On the Xbox’s Product Pre-order Information Page, the company states that the console “Requires broadband internet (ISP fees apply), a Microsoft account and an account on Xbox Live in an Xbox One-supported Xbox Live country/region.”

We already knew about the broadband Internet connection, but the notion of an “Xbox One-supported Xbox Live country/region” appears to be an additional restriction on the console’s functionality.
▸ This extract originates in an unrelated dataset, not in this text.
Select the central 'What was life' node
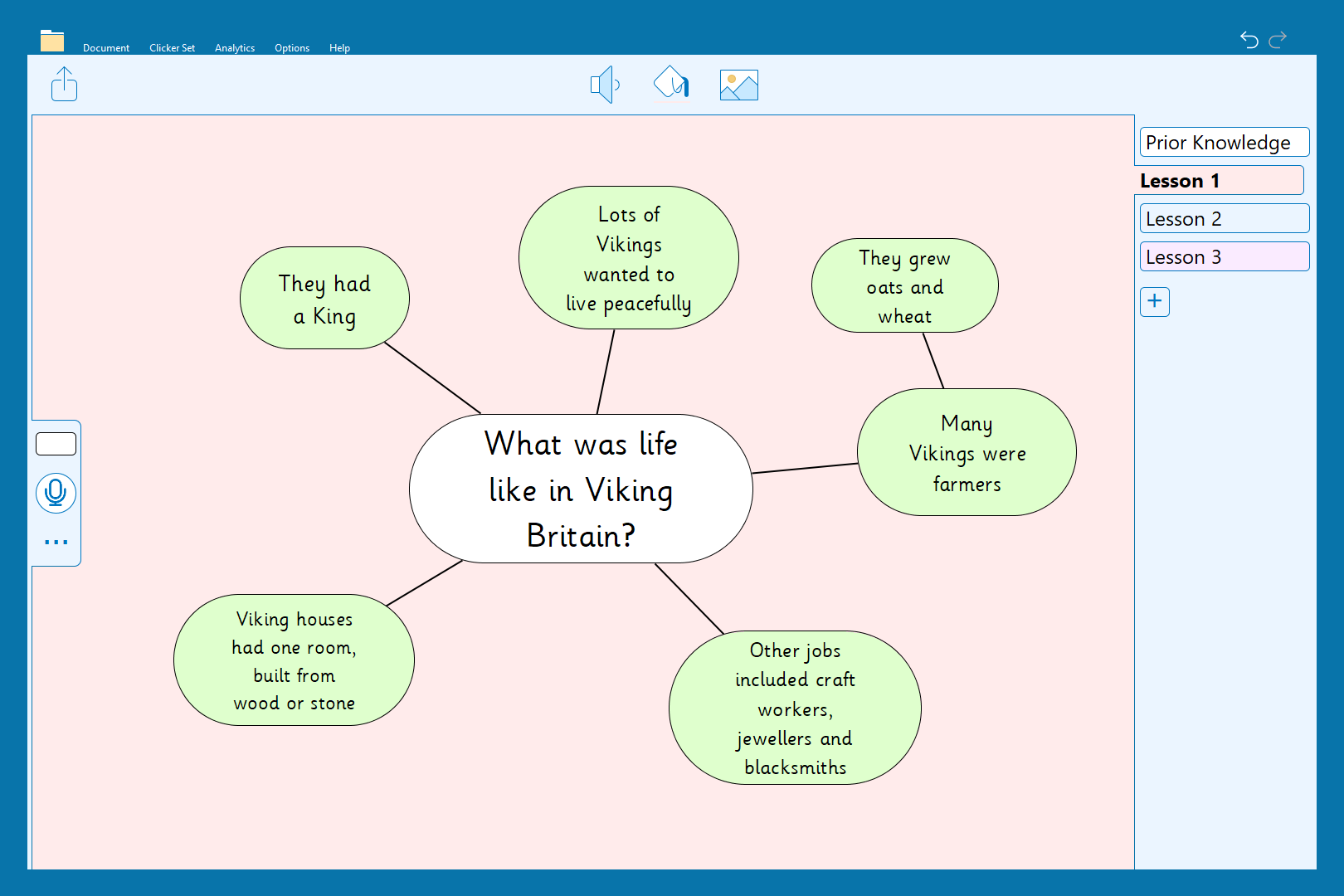pos(581,489)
The page lists 21 countries deemed “Xbox One-Supported Xbox Live Countries,” and then states, “Xbox One games are for activation and distribution only in specified geographic regions.” The countries are:

  • Australia
  • Austria
  • Belgium
  • Brazil
  • Canada
  • Denmark
  • Finland
  • France
  • Germany
  • Ireland
  • Italy
  • Mexico
  • Netherlands
  • New Zealand
  • Norway
  • Russia
  • Spain
  • Sweden
  • Switzerland
  • United Kingdom
  • United States

The Verge’s correspondence with Microsoft seems to imply that users in any country not listed will be unable to use the Xbox One, even if they use a foreign account.

Meanwhile, on Microsoft’s Xbox Support 2 Twitter account, the company has sent mixed messages to followers.

 

On the one hand, using a US-purchased Xbox One in Japan is “not recommended or supported.” On the other hand, “no official info has been announced regarding a region lock.”

Microsoft has attracted controversy for its restrictions on the Xbox One, and also for the relative lack of diplomacy they’ve shown when confronted by skeptical fans. At E3, Xbox representative Don Mattrick bluntly told users that if they wanted a Microsoft console that could function without Internet connectivity, they ought to stick with 360. Last April, the company suffered from a PR blunder when a representative responded tersely to similar complaints.

The Xbox One is set to be released in November and will retail at $499. It will face competition from Sony’s PS4, which will retail at $399 and features no restrictions on old titles, regional access, or connectivity.